In machine learning, you deal a lot with vectors, which can be roughly described as a collection of numbers – the components – where the order counts. For example, the following:
$$ \vec{u} = \begin{pmatrix} 1 & 3 & 4 & 5 \end{pmatrix} $$
is a vector, and it is different from:
$$ \vec{v} = \begin{pmatrix} 3 & 4 & 1 & 5 \end{pmatrix} $$
where the elements have a different order.
Mathematicians have formalized these concepts by introducing vector spaces which are sets containing vectors with specific properties.
You all know the intuitive concept of set which is usually a finite list of elements ${pear, apple, 3, 📐}$ or a collection of elements with a particular property, like the set of all even natural numbers, the set of all chairs, and so on.
You can “equip” a set with one or more operations to obtain an algebraic structure. For example, you can equip the set of natural numbers with the addition operator, to obtain the structure $(\mathbb{N}, +)$. The structure can be then studied in order to check whether it possesses some “interesting” properties. In the previous example, you can easily see that given any three natural numbers, $a$, $b$ and $c$ then:
$$(a + b) + c = a + (b + c)$$
This property is called associativity and the structure $(\mathbb{N}, +)$ possesses it.
A vector space is a structure built on top of another structure, called field, generically denoted as $\mathbb{K}$. The field is often a numerical set, like $\mathbb{R}$ equipped with an addition and a multiplication operator, that possesses its own properties. We use the elements of $\mathbb{K}$ as components of our vectors as seen in the beginning of this discussion. A $n$-dimensional vector space over a field $\mathbb{K}$ is defined as $\mathbb{K}^n$ and the vectors are usually denoted with $\vec{u}$, $\vec{v}$ and so on.
A vector space has two important operations:
- scalar multiplication between an element $k \in \mathbb{K}$ a vector $\vec{v} \in \mathbb{K}^n$. The scalar multiplication $k\vec{v}$ consists in the multiplication of all elements of $\vec{v}$ by $k$, thus $(k\vec{v})_i = k\vec{v}_i$.
- vector addition between two vectors $\vec{u}, \vec{v} \in \mathbb{K}^n$. The vector addition between $\vec{u}$ and $\vec{v}$ is denoted as $\vec{u} + \vec{v}$ and consists in summing the components of the two vectors element-wise, thus $(\vec{u} + \vec{v})_i = \vec{u}_i + \vec{v}_i$.
Both operations return a vector that resides in the vector space.
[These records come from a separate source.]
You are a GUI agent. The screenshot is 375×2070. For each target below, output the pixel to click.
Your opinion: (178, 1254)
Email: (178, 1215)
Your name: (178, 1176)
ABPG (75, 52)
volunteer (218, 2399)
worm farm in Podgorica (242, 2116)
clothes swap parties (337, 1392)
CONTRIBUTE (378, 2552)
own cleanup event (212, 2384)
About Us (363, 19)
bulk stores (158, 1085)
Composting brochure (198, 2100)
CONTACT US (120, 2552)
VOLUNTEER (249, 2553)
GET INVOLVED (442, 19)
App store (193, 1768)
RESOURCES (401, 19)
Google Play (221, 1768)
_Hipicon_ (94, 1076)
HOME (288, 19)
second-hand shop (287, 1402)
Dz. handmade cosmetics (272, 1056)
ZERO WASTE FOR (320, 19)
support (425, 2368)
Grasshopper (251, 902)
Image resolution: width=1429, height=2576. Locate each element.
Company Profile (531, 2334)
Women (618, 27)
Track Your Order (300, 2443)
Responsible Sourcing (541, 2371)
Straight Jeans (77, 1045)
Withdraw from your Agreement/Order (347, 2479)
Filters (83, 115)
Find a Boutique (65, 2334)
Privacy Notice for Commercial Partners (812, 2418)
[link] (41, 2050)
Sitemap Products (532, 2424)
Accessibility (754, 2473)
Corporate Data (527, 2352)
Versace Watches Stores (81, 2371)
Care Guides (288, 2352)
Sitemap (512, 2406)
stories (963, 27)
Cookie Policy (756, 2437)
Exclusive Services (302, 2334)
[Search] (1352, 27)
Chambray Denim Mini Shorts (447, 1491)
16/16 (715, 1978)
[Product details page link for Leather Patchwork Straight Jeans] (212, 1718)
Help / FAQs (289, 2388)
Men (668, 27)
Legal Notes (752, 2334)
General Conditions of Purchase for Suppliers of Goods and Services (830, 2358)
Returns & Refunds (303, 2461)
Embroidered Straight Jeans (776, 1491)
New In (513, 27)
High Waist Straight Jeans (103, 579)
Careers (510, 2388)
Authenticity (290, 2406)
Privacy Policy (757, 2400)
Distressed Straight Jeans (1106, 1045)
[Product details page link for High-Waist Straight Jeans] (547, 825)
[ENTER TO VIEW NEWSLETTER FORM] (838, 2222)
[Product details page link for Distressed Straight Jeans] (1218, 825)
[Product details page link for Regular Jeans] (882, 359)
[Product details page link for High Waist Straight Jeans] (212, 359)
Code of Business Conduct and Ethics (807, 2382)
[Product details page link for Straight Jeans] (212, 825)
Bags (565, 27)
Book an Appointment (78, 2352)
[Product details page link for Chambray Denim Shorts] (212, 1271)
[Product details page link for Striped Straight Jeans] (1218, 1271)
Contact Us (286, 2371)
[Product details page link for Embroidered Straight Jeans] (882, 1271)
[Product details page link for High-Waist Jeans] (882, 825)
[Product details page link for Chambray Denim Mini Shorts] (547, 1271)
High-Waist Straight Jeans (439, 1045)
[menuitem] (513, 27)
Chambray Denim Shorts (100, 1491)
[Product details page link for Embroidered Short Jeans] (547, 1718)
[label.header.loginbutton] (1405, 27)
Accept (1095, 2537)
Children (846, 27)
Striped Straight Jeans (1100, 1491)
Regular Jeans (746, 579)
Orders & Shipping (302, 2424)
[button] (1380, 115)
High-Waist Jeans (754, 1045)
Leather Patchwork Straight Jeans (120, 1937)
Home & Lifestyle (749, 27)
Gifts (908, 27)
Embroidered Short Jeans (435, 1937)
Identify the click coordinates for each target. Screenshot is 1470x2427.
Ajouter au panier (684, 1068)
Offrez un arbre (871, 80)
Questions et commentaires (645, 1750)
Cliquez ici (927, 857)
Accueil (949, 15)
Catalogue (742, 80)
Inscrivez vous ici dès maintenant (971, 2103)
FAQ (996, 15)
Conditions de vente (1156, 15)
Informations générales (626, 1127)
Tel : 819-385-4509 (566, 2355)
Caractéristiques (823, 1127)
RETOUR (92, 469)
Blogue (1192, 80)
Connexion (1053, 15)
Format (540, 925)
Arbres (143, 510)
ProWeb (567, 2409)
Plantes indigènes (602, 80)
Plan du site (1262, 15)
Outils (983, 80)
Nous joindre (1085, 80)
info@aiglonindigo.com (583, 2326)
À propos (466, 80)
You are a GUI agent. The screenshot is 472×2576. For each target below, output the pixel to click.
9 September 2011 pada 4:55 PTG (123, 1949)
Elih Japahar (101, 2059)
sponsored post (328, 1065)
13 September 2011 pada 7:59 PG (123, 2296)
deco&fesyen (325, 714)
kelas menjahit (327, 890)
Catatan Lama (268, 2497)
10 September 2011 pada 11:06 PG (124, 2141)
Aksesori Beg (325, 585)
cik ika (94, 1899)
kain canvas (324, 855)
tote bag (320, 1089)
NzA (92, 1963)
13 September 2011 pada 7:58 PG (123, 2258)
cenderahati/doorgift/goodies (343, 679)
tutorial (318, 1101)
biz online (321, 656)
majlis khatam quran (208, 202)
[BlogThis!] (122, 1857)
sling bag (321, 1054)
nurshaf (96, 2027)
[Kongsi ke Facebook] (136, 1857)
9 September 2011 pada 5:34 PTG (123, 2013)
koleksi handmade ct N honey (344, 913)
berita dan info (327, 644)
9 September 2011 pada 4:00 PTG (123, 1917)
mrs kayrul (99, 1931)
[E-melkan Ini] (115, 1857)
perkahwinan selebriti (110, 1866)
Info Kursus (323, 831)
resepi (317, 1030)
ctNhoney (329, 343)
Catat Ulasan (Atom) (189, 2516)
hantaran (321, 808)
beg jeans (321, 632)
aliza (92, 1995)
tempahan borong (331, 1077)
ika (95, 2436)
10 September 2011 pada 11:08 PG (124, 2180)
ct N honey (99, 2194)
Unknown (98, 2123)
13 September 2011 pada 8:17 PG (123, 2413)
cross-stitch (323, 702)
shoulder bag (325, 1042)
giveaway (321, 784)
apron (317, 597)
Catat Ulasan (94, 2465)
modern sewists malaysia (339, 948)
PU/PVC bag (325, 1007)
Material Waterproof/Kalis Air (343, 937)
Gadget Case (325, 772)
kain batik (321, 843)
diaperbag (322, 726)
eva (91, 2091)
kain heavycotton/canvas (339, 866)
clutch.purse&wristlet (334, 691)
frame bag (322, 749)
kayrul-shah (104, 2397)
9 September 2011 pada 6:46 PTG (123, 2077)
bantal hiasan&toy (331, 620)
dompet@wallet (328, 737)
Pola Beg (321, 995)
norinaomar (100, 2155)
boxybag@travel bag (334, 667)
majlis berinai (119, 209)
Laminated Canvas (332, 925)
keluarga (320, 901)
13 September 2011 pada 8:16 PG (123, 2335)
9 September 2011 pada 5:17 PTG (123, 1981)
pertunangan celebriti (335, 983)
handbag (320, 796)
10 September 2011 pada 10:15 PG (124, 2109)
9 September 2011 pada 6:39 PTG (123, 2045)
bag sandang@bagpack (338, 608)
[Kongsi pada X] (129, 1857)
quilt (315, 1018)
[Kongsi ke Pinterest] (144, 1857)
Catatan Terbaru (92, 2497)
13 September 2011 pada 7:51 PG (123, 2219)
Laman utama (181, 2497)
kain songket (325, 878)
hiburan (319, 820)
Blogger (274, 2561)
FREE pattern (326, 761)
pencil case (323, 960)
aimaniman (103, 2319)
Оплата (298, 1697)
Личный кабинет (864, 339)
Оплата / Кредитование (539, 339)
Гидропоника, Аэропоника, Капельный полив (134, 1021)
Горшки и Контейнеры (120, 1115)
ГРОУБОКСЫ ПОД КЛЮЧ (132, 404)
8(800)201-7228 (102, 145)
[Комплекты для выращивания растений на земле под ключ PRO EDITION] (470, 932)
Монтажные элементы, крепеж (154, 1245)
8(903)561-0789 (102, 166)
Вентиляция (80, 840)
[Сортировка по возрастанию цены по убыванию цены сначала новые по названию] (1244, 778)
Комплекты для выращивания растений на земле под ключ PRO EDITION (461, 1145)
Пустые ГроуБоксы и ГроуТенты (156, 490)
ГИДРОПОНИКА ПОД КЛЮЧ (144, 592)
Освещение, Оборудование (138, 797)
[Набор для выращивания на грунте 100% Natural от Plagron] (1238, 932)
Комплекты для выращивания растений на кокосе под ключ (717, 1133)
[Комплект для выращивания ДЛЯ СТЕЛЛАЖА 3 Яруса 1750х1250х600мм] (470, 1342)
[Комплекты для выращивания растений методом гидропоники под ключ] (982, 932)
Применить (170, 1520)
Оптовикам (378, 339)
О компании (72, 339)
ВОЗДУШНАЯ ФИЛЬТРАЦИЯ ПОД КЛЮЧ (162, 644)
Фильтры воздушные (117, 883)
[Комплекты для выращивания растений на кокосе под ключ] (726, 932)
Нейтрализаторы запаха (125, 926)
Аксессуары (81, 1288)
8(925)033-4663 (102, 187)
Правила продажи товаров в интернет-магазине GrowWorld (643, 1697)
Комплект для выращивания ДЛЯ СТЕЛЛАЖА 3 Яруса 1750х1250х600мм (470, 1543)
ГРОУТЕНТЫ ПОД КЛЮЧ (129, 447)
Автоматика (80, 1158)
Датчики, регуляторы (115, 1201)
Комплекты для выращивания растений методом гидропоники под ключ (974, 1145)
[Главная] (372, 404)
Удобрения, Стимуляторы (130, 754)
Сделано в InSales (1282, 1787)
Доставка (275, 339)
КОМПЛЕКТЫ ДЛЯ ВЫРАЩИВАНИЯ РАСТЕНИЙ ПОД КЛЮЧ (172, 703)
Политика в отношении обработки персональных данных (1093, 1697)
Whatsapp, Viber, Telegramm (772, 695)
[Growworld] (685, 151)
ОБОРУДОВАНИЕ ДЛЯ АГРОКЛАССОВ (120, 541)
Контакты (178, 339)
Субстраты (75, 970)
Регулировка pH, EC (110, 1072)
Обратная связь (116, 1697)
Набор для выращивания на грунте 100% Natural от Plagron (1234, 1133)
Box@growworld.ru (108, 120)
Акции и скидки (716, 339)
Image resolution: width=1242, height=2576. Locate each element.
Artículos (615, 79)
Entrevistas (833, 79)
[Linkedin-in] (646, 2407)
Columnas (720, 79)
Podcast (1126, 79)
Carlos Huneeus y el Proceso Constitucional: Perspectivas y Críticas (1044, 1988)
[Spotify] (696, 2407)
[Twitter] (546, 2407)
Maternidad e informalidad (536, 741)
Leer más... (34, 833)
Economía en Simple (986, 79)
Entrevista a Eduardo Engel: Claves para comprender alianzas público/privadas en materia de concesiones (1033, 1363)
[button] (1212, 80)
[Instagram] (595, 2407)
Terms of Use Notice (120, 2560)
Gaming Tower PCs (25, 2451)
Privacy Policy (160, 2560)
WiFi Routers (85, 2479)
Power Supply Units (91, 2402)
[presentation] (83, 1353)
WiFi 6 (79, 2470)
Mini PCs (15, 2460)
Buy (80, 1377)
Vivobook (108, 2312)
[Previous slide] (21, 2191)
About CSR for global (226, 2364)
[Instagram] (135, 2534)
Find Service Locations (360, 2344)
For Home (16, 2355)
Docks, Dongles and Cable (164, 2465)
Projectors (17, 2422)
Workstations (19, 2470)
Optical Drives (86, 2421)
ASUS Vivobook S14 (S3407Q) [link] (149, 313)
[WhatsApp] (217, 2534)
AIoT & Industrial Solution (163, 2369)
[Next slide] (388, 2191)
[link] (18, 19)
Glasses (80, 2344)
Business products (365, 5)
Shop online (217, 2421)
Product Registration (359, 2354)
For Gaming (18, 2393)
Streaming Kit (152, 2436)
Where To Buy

Additionally, it is usually defined another operator between vectors, called scalar/inner/dot product, that returns a scalar. The dot product between two vectors $\vec{u}, \vec{v} \in \mathbb{K}^n$ is defined as $<\vec{u}, \vec{v}> = \sum_i^n u_i \cdot v_i$. In other words, a scalar product consists of multiplying element-wise the two vectors, and summing the components of the resulting multiplications.
Stack of vectors are called matrices. For example:
$$ \mathbb{A} = \begin{pmatrix} 1 & 5 & 3 \ 3 & 4 & 7 \end{pmatrix} $$
is a $2 \times 3$ matrix, with two rows and three columns, and it is composed of two 3d vectors or, alternatively, three 2d vectors. The vectors themselves can be thought as matrices. For example:
$$ \mathbb{u} = \begin{pmatrix} 1 & 5 & 3 \end{pmatrix} $$
is a matrix of size $1 \times 3$, and it is called row vector, while:
$$ \mathbb{v} = \begin{pmatrix} 1 \ 3 \end{pmatrix} $$
is a matrix of size $2 \times 1$, and it is called column vector.
The structure containing the $n \times m$ matrices over a field $\mathbb{K}$ is defined as $\mathbb{K}^{n \times m}$ and matrices (when not dealing with row/columns vectors) are usually defined with $\mathbb{A}$ $\mathbb{B}$, and so on. Perhaps, a counterintuitive finding is that $\mathbb{K}^{n \times m}$, can be thought as a vector space (that is, matrices can be considered as vectors), but, for now, let’s keep it simple.
Like the vectors, two $n \times m$ matrices can be summed together, in an element-wise manner: $(\vec{A} + \vec{B}){ij} = a{ij} + b_{ij}$, reading the element in position $i, j$ of the sum matrix of \vec{A} and \vec{B} is the sum of the elements of the same row and column of \vec{A} and \vec{B}.